These days, I spend most of my day indoors thanks to HADD SE ZYADA garmi.  So my masroofiyath these days include watching IPL (WHAT AM I GOING TO DO AFTER 24th MAY?!?!!) and reading.
Khair Tv se yaad aaya what is wrong with the Indian advertisements? Where is the talent? Why so shitty ads? Why oh Why?!! (Get the reference anyone? 😉 Hint: V and Shradhha Kapoor )
Fair & Lovely Ads– Thank you people for the self esteem booster. *wipes away happy tears* What we, saanwli dusky girls, would do without you guys? We’d be probably crying in some corner of the world cz  gorapan is sab kuch. In my jiggar’s words “ If you ain’t gori, you ain’t going anywhere”.
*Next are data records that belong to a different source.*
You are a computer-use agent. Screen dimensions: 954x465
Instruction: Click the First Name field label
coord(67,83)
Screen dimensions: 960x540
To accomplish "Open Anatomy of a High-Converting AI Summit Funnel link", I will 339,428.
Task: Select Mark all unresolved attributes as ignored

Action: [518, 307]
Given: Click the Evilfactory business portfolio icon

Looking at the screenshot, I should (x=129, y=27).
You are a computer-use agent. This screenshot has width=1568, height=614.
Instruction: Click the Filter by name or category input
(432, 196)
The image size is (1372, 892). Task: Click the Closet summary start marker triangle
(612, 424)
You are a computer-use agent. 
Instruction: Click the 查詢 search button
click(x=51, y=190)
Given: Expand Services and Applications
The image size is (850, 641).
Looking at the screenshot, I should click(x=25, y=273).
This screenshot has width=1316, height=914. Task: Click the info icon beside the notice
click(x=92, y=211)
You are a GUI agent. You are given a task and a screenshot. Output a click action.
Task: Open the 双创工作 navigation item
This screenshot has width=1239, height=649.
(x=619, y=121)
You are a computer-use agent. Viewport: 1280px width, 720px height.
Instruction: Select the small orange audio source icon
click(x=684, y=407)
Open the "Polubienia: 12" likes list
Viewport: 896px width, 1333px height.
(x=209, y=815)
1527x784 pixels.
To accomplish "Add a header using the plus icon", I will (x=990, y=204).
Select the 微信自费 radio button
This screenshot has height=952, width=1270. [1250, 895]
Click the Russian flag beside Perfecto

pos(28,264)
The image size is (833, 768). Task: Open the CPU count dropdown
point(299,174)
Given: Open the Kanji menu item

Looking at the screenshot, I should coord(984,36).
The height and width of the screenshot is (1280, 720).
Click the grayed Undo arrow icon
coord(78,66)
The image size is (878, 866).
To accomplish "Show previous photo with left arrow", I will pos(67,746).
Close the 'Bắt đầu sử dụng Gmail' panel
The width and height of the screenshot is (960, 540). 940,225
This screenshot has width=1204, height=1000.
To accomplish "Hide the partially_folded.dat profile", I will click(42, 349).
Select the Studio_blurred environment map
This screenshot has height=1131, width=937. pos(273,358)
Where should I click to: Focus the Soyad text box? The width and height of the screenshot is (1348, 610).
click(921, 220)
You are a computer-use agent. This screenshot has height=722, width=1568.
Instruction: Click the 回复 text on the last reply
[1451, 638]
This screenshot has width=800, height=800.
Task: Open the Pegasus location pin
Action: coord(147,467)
This cream transforms  dusky ladies from akhal se paidal to the most talented, noticed/loved and wanted aurat in the country? Hmmkay. This cream gives you the guts to talk to your dad about future plans. He wants you to get married but you don’t and you have no himmat of refusing, so  the F&L woman gives you a piece of mind, one application and you get himmat. Wow such instant results, cream na hua badhazmi ki dawa hogayi

So you’re trying to say ke external use nikharofies your brain? WOW such logic. Much trash. Thanks but no thanks F&L.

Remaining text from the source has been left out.